It started almost as an afterthought. Two weeks before Super Tuesday, Shepard thought he should put out a poster. He had seen Obama speak at the Democratic Convention in 2004 and liked what he had heard. “I thought ‘maybe in ten years, he’ll run’,” says Fairey. “I doubted he had enough insider clout to run before that, because everything in politics is about relationships and Hillary, I thought, had it sewn up.” Then when Obama won Iowa and New Hampshire, Fairey re-evaluated. “I thought wow…this is exciting.”

He talked to Yosi Sergant, a young Obama campaigner and publicist, and Sergant took the poster idea to Obama’s camp. “I wanted to make sure I wasn’t seen as an unwelcome endorsement,” says Fairey. “Lets face it, I am a street artist who has been arrested a bunch of times.” Word came back that while no official endorsement was possible, it was OK to go ahead.

Fairey made 700 posters—350 on thin paper to wheat-paste up in L.A., and the rest to sell on his site. When those sold out, he used the money to make 10,000 more, and had them shipped to states where Democratic caucuses and primaries were yet to be held.

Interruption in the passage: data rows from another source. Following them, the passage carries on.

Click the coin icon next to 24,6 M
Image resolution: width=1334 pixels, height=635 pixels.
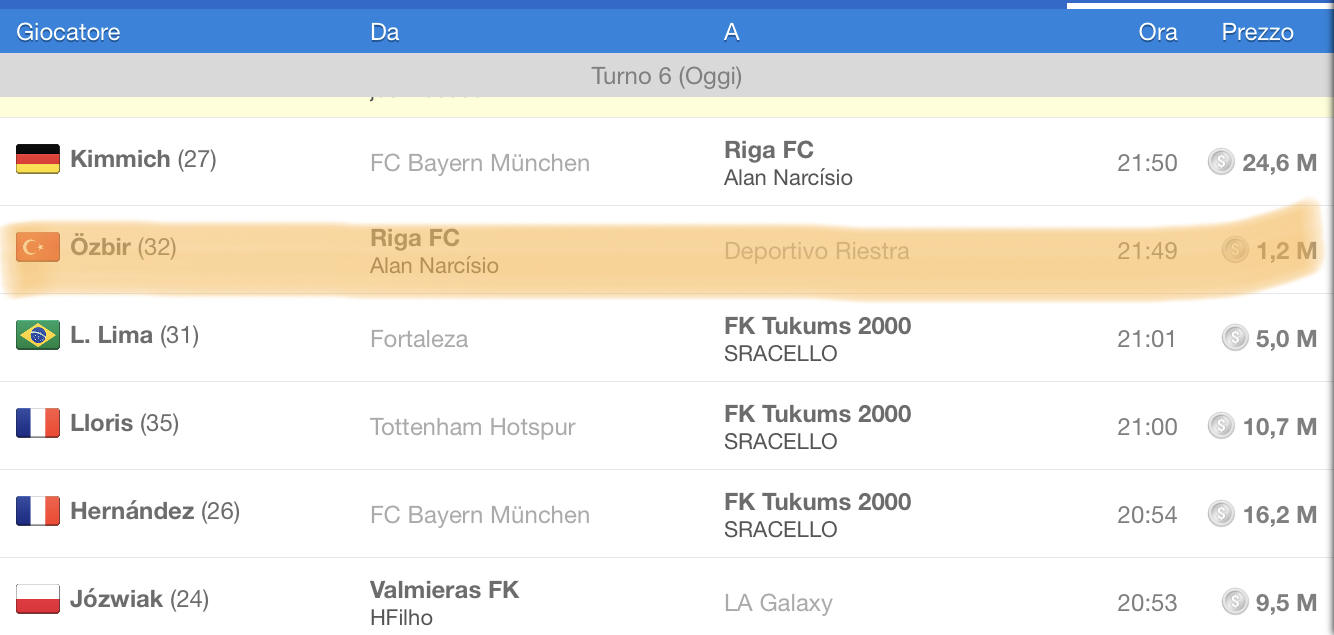point(1221,162)
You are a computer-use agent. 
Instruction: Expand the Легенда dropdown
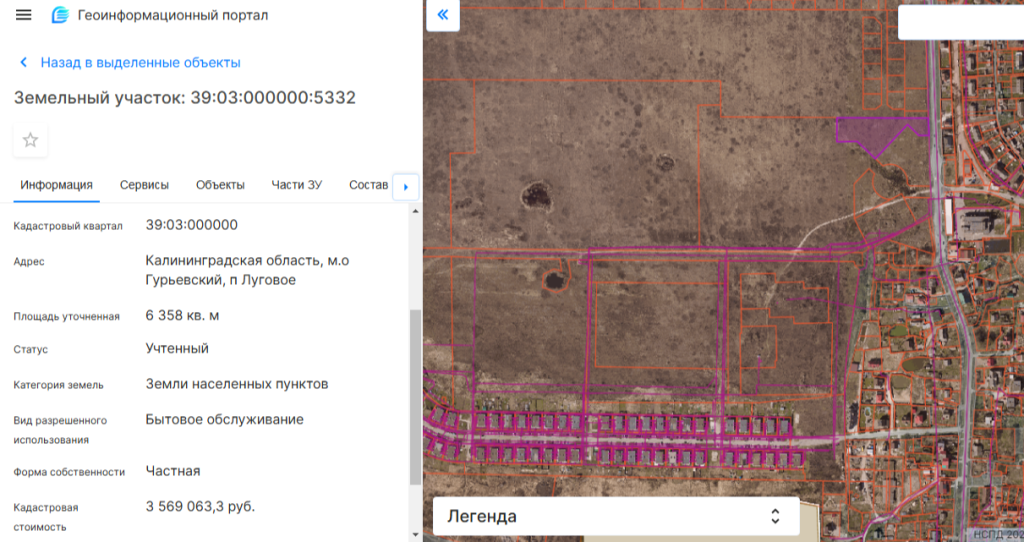616,517
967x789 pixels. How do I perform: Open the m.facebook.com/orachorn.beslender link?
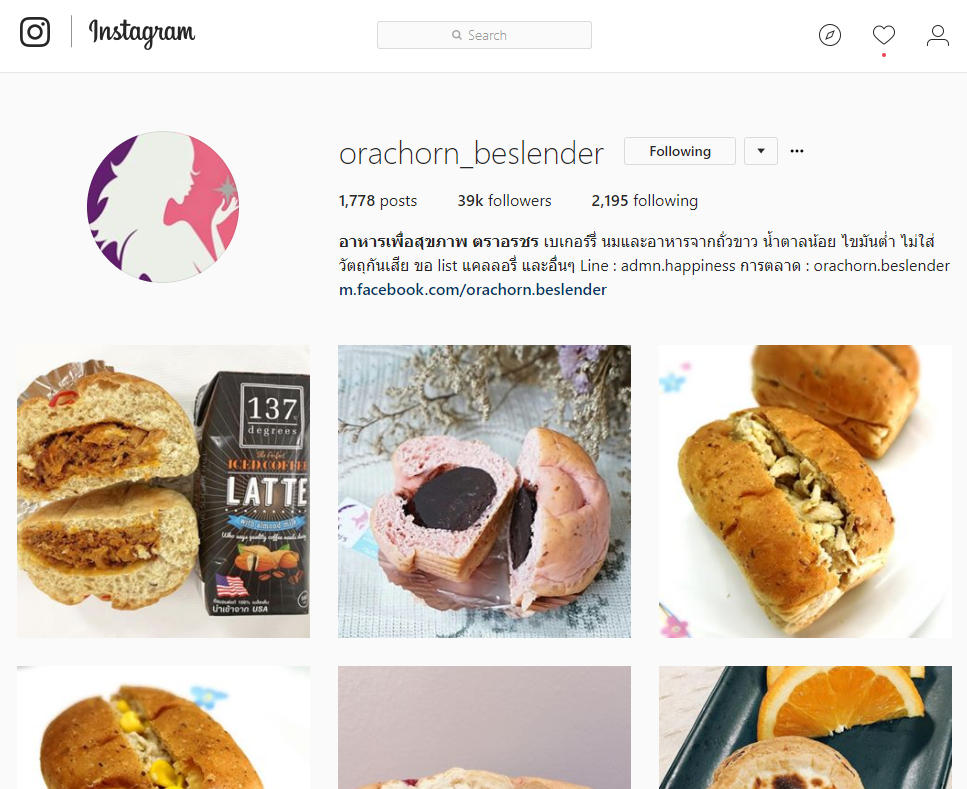coord(472,289)
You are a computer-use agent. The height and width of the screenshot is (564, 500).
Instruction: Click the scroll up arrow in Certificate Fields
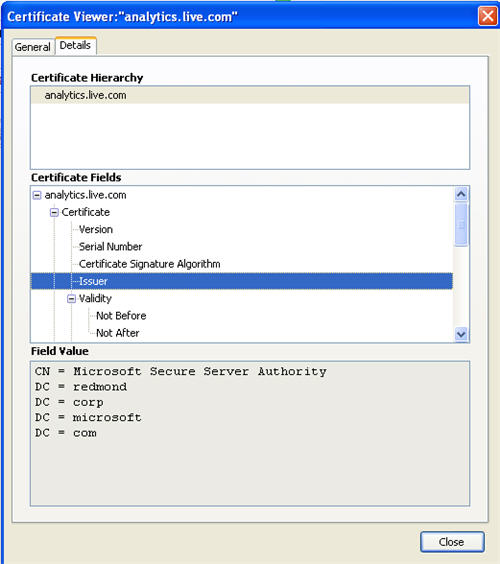coord(461,194)
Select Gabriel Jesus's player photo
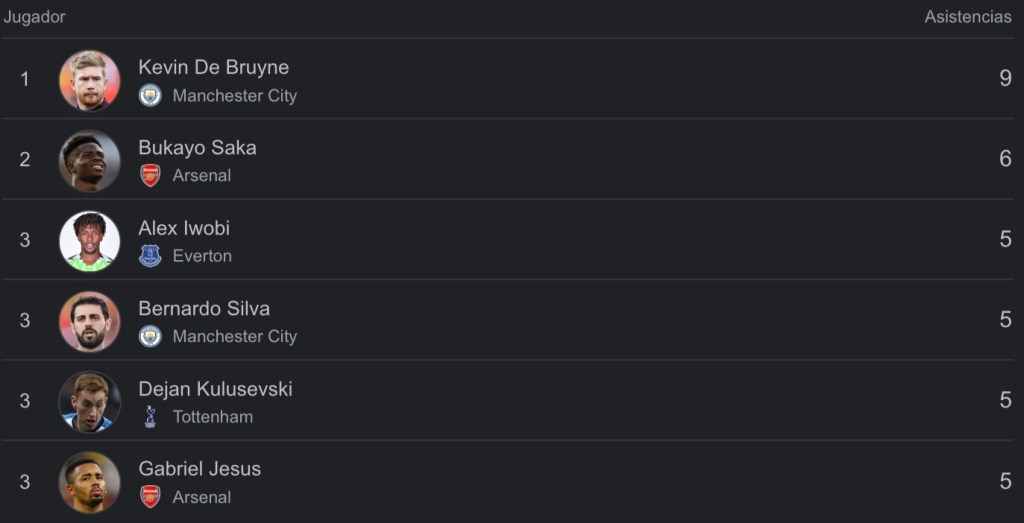The image size is (1024, 523). (x=89, y=482)
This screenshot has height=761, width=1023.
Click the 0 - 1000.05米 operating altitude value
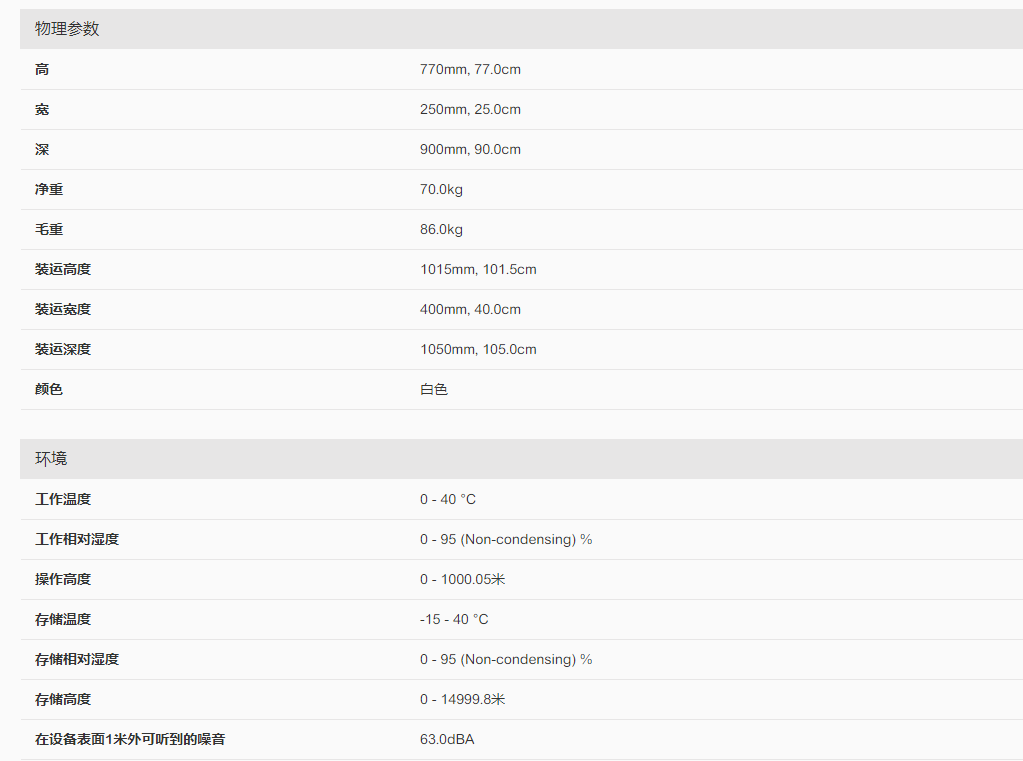point(462,579)
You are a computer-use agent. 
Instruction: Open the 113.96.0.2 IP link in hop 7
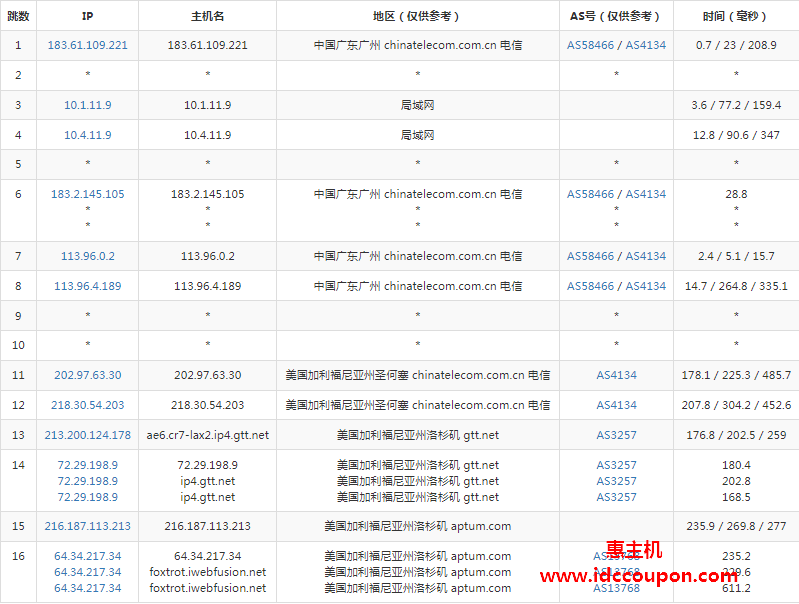[x=88, y=256]
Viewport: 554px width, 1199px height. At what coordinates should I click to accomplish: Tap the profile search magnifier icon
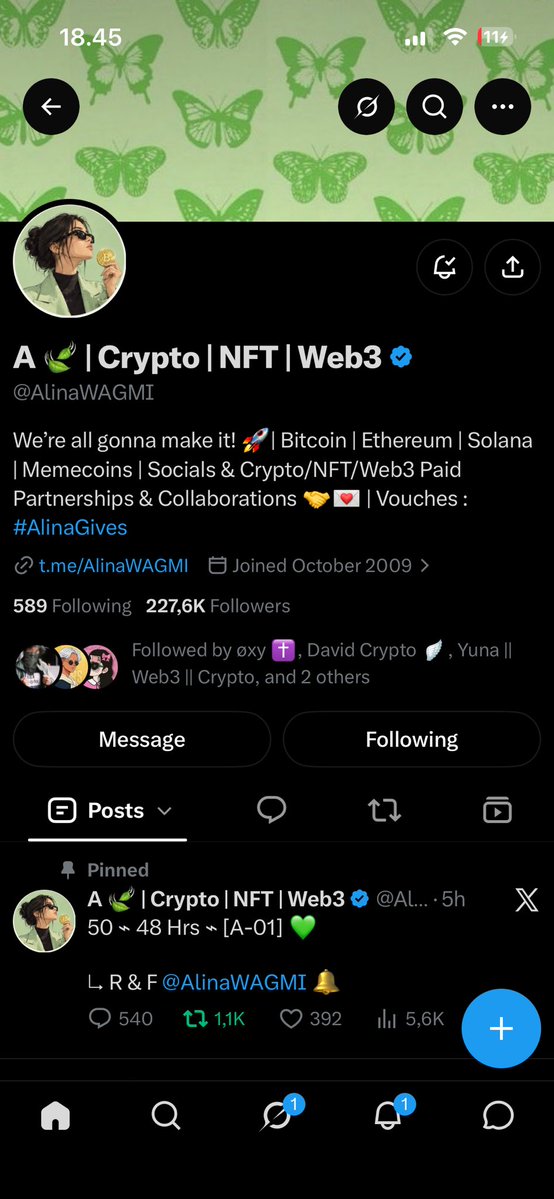point(435,107)
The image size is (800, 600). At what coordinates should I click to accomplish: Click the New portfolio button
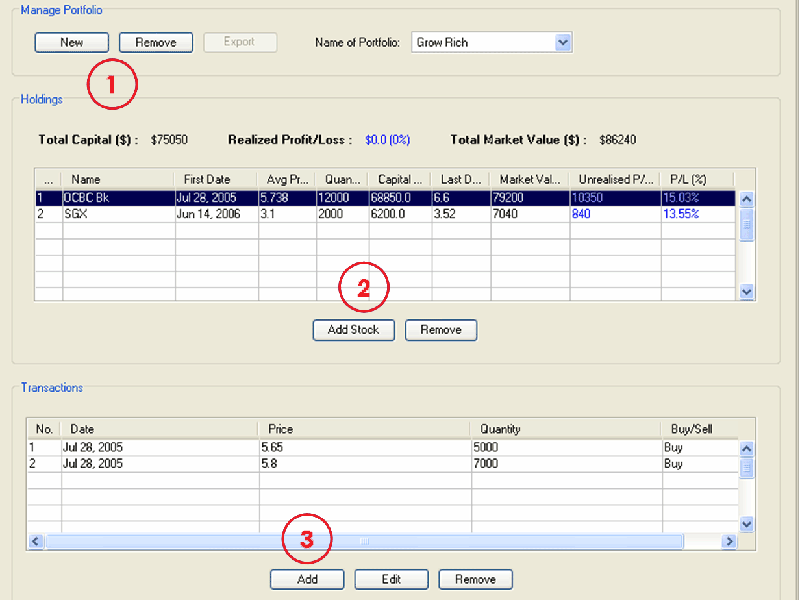point(72,42)
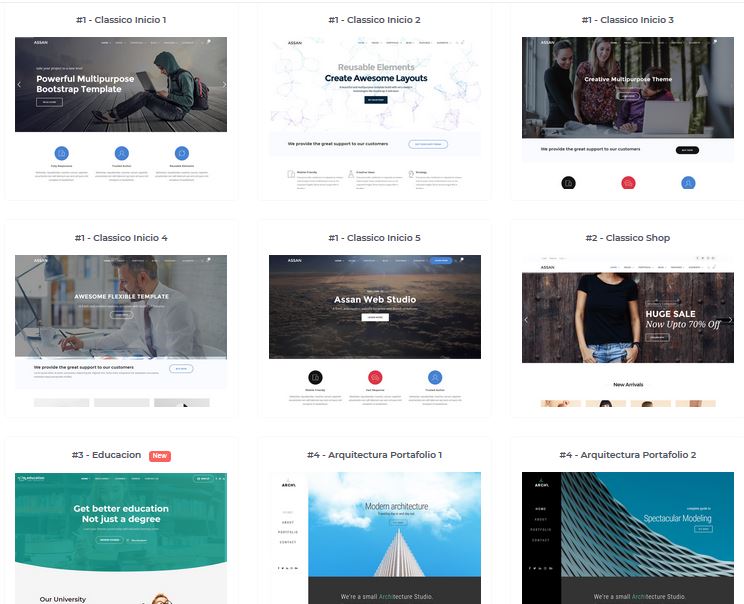Image resolution: width=744 pixels, height=604 pixels.
Task: Click left carousel arrow in Classico Shop preview
Action: 527,320
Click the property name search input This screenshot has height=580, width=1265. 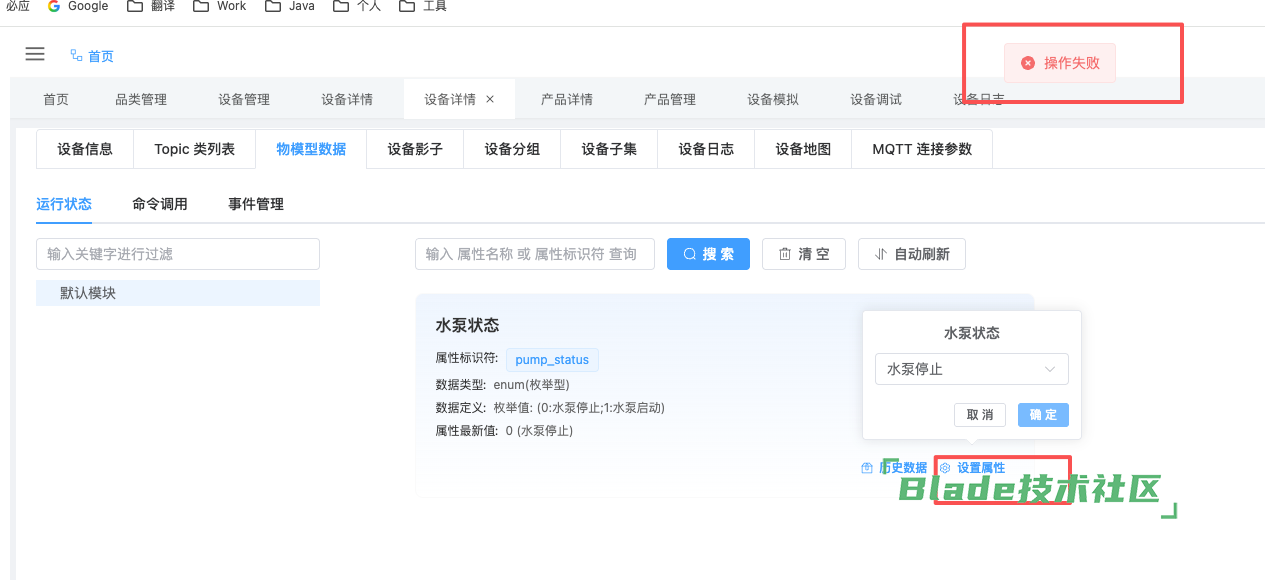tap(534, 254)
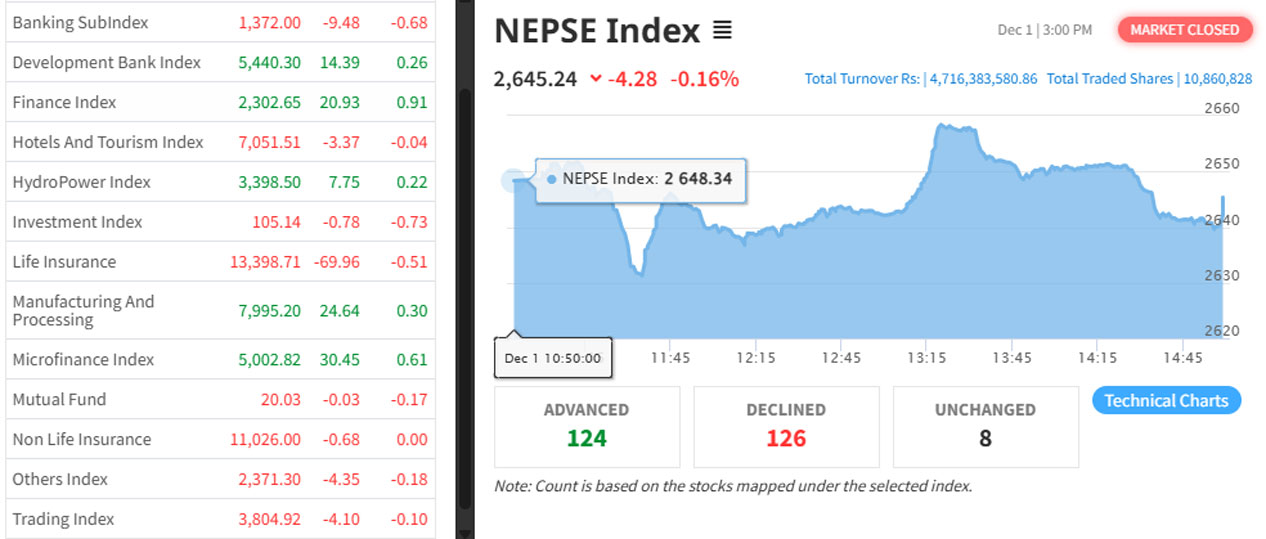
Task: Open Technical Charts
Action: [x=1166, y=401]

Early posters bore either the word “Progress” or “Hope” until Obama’s campaign got in touch, saying they preferred “Hope”. “So I stuck with Hope,” says Fairey, no stranger to the realm of politically-charged, mass distributed poster art (he created several anti-Bush posters in 2000 and 2003). He’s not the first pop artist to vent his political angst – in 1968 Ben Shahn created a hope-based image for Eugene McCarthy. And Andy Warhol’s “Vote McGovern.” poster, produced in 1972, was memorably ironic, bearing a sinister image of McGovern’s opponent Richard Nixon. (Bearing in mind his influence over that elusive youth demographic, does Fairey himself have any political aspirations? No, is the resolute answer. “I speak my mind, which doesn’t go over that well in politics,” he says. “If I had to go into politics, I would be a benevolent dictator.”)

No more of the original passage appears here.